26 juillet 1893, outre ses fonctions actuelles, service du sous-arrondissement minéralogique de Montpellier.

27 octobre 1894, ingénieur ordinaire de 1e classe.

10 novembre 1900 ingénieur ordinaire de 1e classe.

20 mai 1903 outre ses fonctions actuelles, interim du 6e arrondissement du service de contrôle de la voie et des bâtiments des chemins de fer du PLM et du 3e arrondissement du service du contrôle de la voie et des bâtiments du chemin de fer du Midi.

12 mars 1908 déchargé des fonctions d’ingénieur conseil de la mine de Rancié.

25 juillet 1906 service de l’arrondissement minéralogique de Douai et de la direction de l’ecole des maîtres mineurs de Douai.

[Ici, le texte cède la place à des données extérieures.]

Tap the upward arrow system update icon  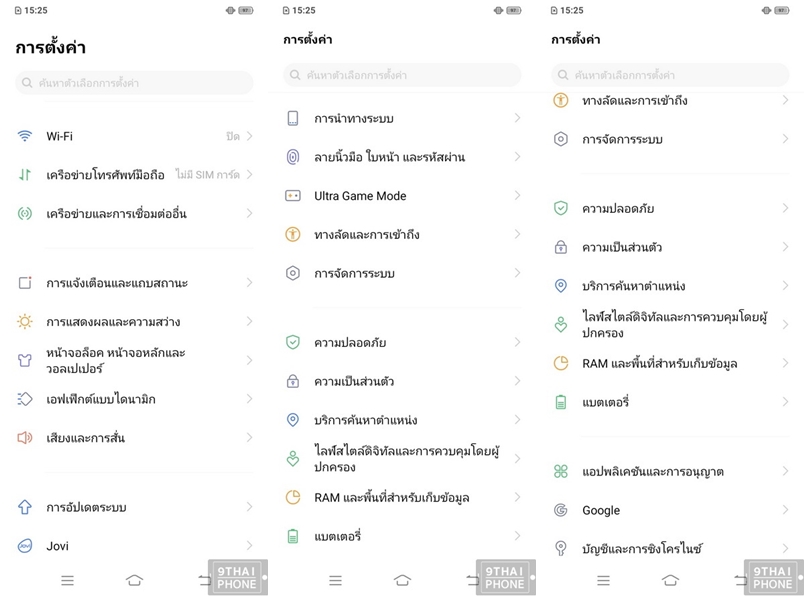coord(25,507)
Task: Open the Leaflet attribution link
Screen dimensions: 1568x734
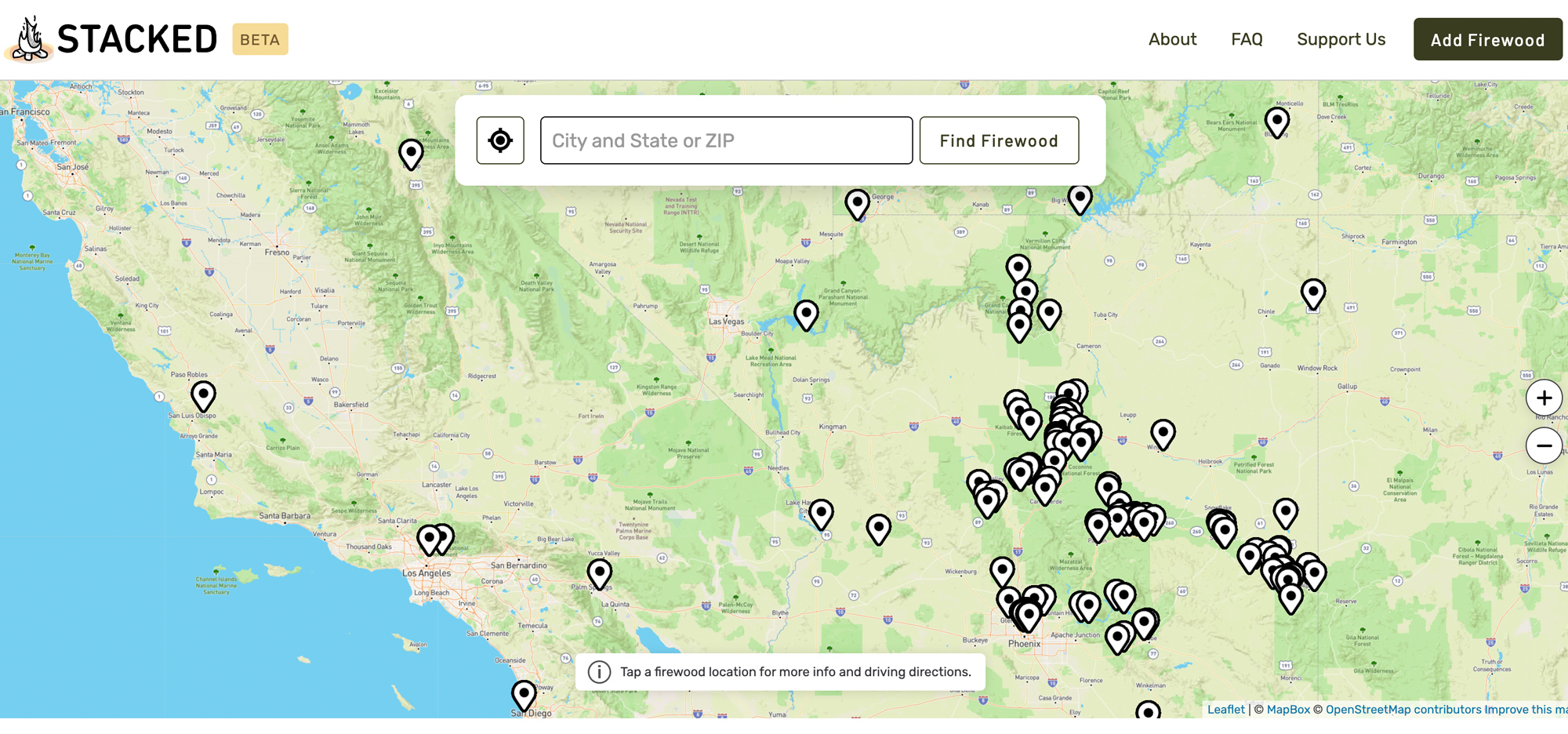Action: pos(1225,709)
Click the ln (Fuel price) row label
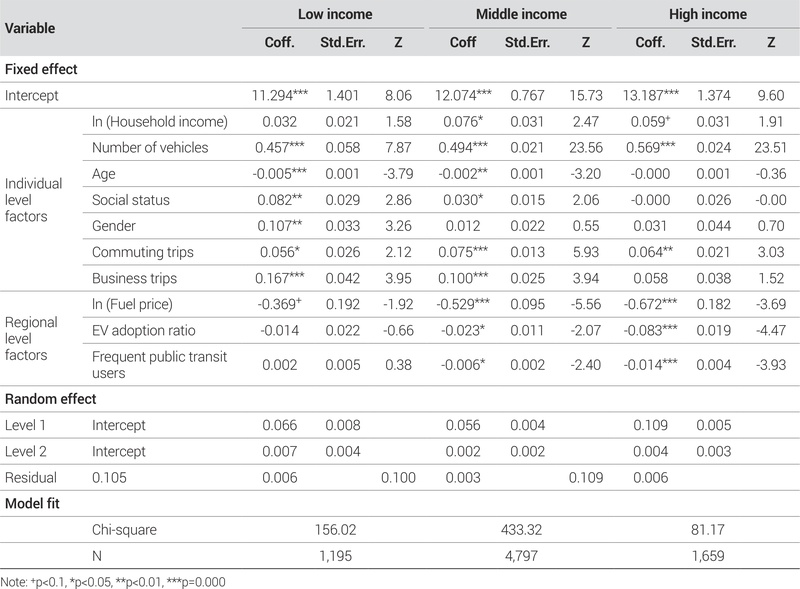Screen dimensions: 800x589 (x=137, y=304)
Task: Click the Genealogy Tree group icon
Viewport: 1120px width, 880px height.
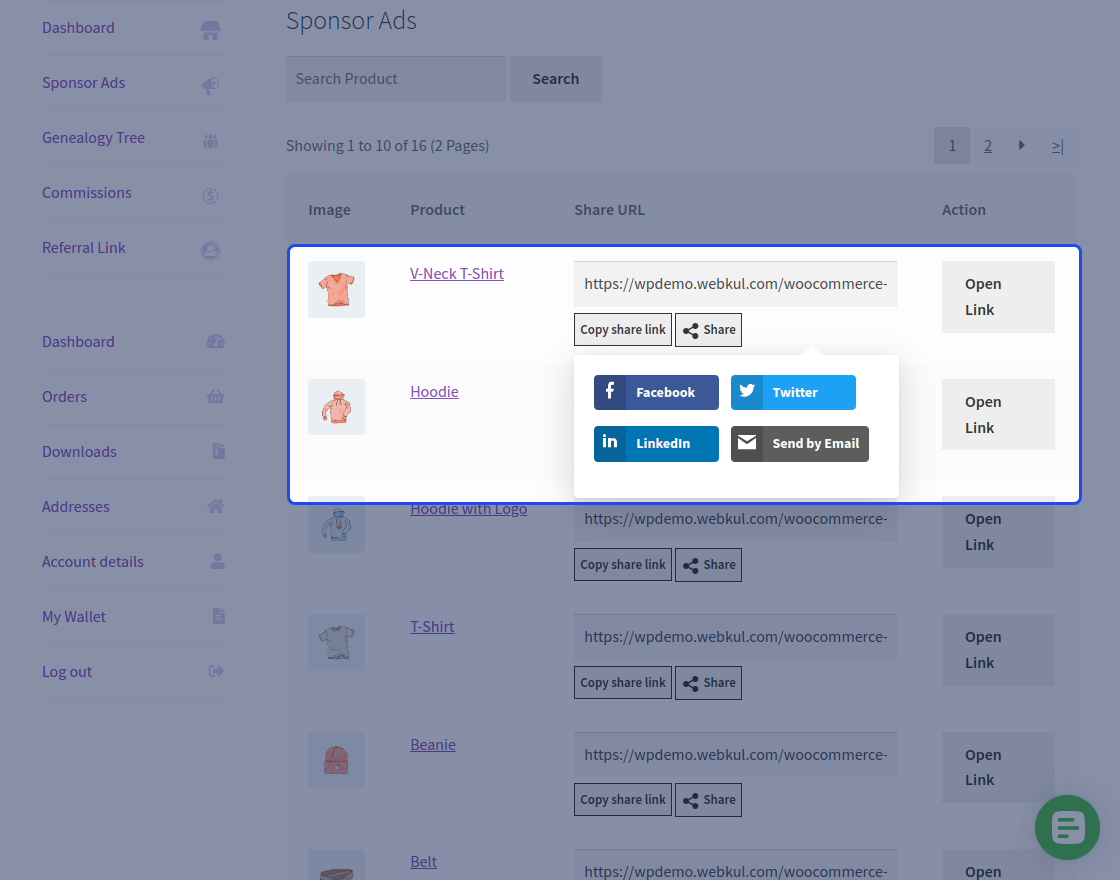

2 mai 1907 ingénieur en chef de 2e classe

28 décembre 1909 chevalier de la Légion d’honneur.

11 juillet 1910 élevé à la 1e classe de son grade.

30 mars 1911 congé de deux mois à partir du 21 avril 1911 avec traitement entier.

13 juillet 1916 porté au traitement de 12000 fr.

26 juillet 1918 Inspecteur général de seconde classe.

15 avril 1919 division minéralogique du Sud-Est.

12 août 1919 interim de la division minéralogique du Centre : arr. minéralogique de Saint-Etienne.

20 août 1919 suppléant du directeur des mines au Conseil d’administration de la Caisse autonome de retraite des ouvriers mineurs. Il en sera déchargé en 1924.

19 septembre 1920 officier de la Légion d’honneur.

18 janvier 1923 membre de la Commission centrale des machines à vapeur pour 1923 et 1924.

1er juillet 1924 admis à faire valoir ses droits à la retraite pour cause d’invalidité.